*Ümit Kıvanç
Acaba neye gülüyorlardı? Neydi bu adamları böylesine kendilerinden geçiren?
Takım elbiseleriyle zevkin doruklarına tırmanmış, oradan hazzın derinliklerine atlamak üzereydiler.
“Nasıl kandırdık ama, nasıl geçirdik! Ha ha ha ha haa!..”
“Nasıl yıktık patlattık ama, nasıl geberttik! Ho ho ho ho hoo!..”
Böyle midir aşağı yukarı? Yoksa şöyle midir: “Nasıl saldırdık ama, nasıl bindik tepelerine! Heh heh heh!”

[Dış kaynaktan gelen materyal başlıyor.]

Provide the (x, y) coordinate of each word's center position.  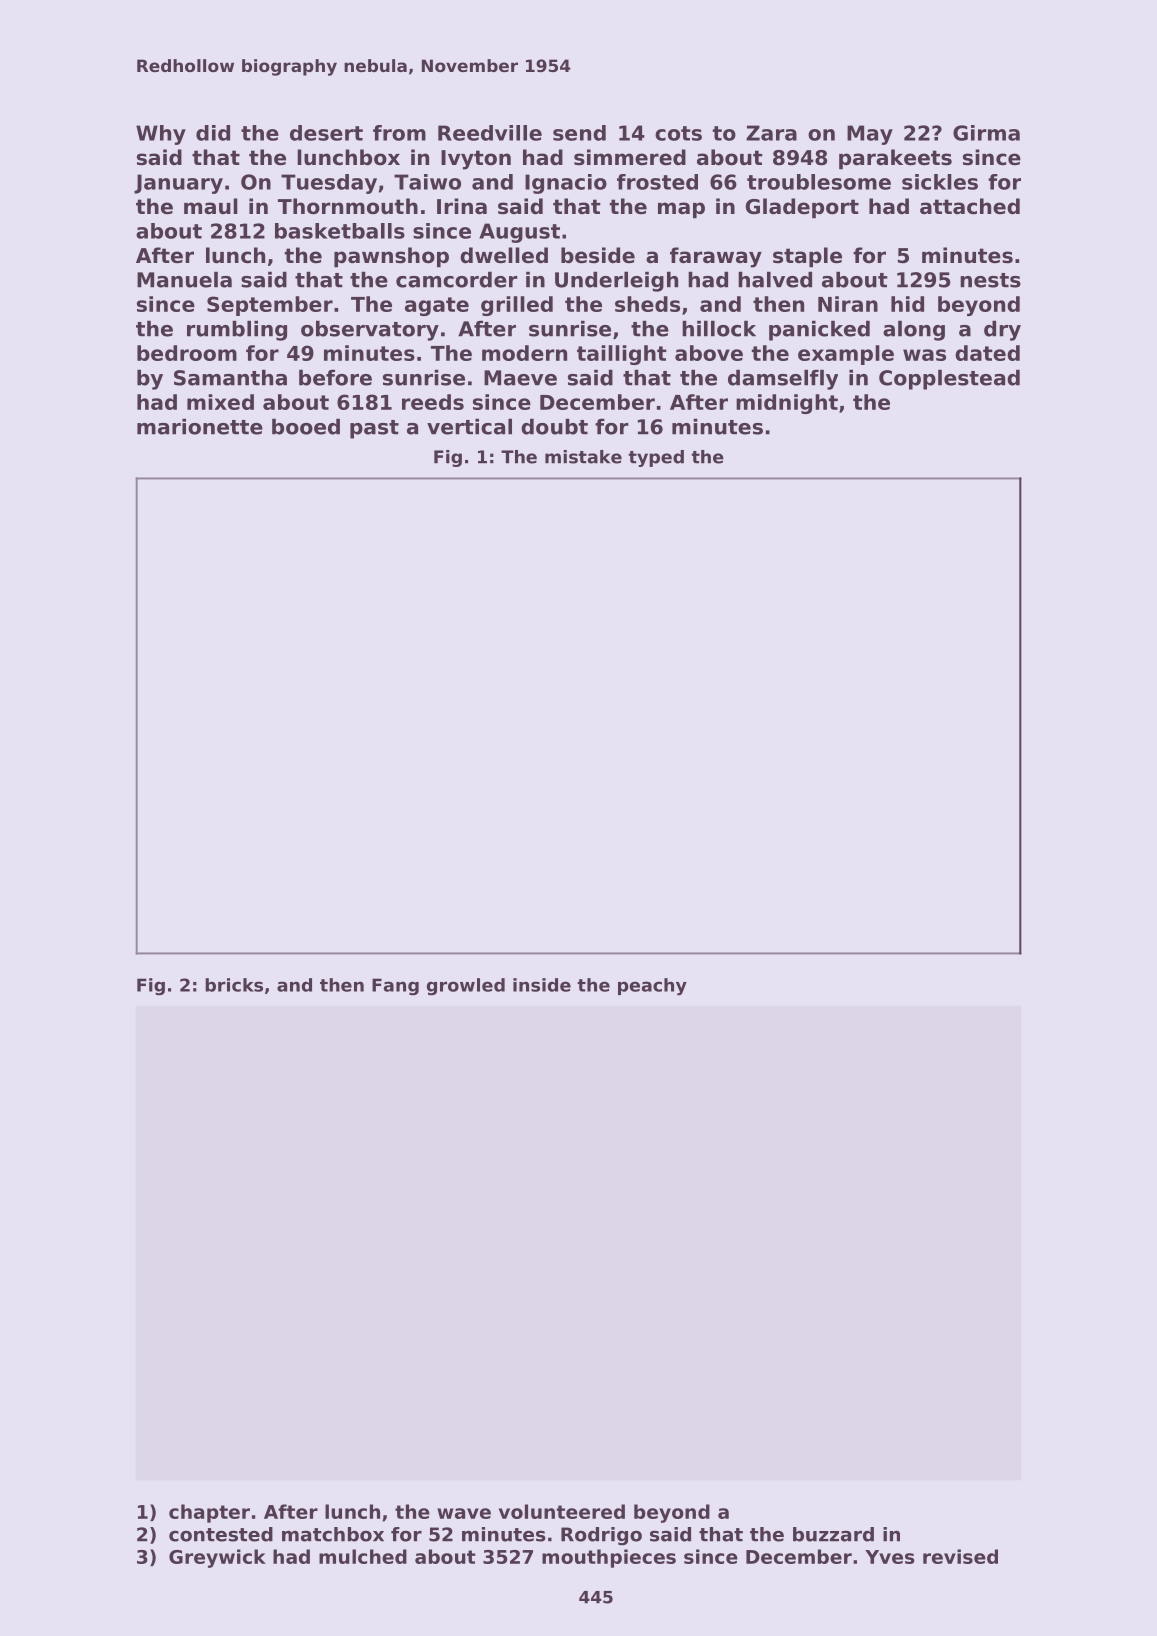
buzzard (833, 1534)
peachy (652, 987)
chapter (209, 1513)
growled (466, 987)
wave (464, 1513)
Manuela (184, 279)
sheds (647, 304)
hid (907, 304)
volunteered (562, 1511)
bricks (234, 985)
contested (221, 1534)
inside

Nasıl geberttik ama! Ha ha ha! Çocuğun ölüsünü buzdolabında saklamışlar. Kah kah kah kah kah!.. Ana karnındaki veledi bile vurduk! Heh heh heh heh! Kadının cesedini nasıl serdik yolun ortasına bir hafta! Haayy hah hah hah! Apartmanları yerle bir ettik, bodrumları toplu mezara çevirdik, yatak odalarına girip rujla aynalarına resim yaptık, okullarının tahtalarına üç hilal çizdik, delik deşik duvarlarına “itaat” yazdık, kah kah, ilahi, hah hah! Anaların göz pınarları kurudu, çocuklarda gözyaşı kalmadı, haaah haah hah!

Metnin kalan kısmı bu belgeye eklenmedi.